How the Set of Slave Nodes Is Determined
The Dbagent determines the set of slave nodes by selecting the best num_nodes nodes (N) from the given list of DataNodes (M) with respect to their resource (such as CPU and memory) capabilities and local data (VectorH columnar files stored in HDFS), if any.
DbAgent handles the process transparently, as follows:
1. Asks YARN for the cluster node reports
2. Queries the HDFS NameNode to find out where the VectorH files are located, assuming some data is already loaded into the system
3. Sorts the list of M nodes in descending order by cluster resources and local data size, with priority on the latter
4. Selects the top N
Initially, when no data is stored in the system, this strategy determines a set of (more or less) homogeneous nodes, which is preferable for load-balancing query workloads.

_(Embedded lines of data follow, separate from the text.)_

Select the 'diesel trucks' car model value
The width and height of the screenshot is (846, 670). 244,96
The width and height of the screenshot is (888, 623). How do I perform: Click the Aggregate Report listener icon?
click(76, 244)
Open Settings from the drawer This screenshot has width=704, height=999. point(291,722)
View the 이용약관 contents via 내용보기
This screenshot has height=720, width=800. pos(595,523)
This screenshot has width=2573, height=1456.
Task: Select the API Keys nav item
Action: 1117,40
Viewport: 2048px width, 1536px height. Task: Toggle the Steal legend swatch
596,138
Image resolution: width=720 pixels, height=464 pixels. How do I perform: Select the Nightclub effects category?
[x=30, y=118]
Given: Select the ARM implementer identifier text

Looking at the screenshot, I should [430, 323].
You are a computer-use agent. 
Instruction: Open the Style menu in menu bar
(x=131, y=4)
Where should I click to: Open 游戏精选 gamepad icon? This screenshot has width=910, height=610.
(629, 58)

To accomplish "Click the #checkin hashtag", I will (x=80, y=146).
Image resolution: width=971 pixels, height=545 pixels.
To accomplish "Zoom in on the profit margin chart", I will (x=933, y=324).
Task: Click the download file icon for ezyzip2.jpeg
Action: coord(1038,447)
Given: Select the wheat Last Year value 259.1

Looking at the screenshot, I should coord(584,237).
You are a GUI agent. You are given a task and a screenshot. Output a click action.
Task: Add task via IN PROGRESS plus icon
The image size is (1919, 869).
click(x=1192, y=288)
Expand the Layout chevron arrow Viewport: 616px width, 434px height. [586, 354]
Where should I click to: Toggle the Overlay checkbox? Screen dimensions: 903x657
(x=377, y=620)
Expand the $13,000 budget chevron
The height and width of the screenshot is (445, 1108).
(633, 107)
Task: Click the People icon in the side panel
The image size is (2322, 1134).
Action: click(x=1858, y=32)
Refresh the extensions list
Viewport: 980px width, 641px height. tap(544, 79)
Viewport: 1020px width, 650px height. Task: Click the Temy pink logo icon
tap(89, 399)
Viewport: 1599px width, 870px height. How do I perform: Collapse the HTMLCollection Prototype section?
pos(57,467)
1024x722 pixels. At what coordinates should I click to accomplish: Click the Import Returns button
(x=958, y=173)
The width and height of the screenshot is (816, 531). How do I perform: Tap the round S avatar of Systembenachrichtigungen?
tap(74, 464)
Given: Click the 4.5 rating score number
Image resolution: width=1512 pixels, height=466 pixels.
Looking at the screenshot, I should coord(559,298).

After loading data into the database, the VectorH slave set is kept the same over any system restart because the data resides on those nodes. If a restart is due to a system failure (node crash) and your VectorH version comes with HDFS Custom Block Placement support, the missing replicas are determined by looking at the data-locality information and are re-replicated to other (possibly new) slave nodes. Moreover, in the latter case, the slave set will automatically adjust to a new set of slaves based on what nodes from the remaining DataNodes are still running. You do not have to manually modify the configuration files to remove the failed nodes.
Note: With the value of num_nodes less than the number of input DataNodes, the slave set will try to maintain its size by replacing a failing node with another one from the remaining DataNodes; otherwise, if num_nodes is equal to the number of input DataNodes, the slave set will obviously get smaller.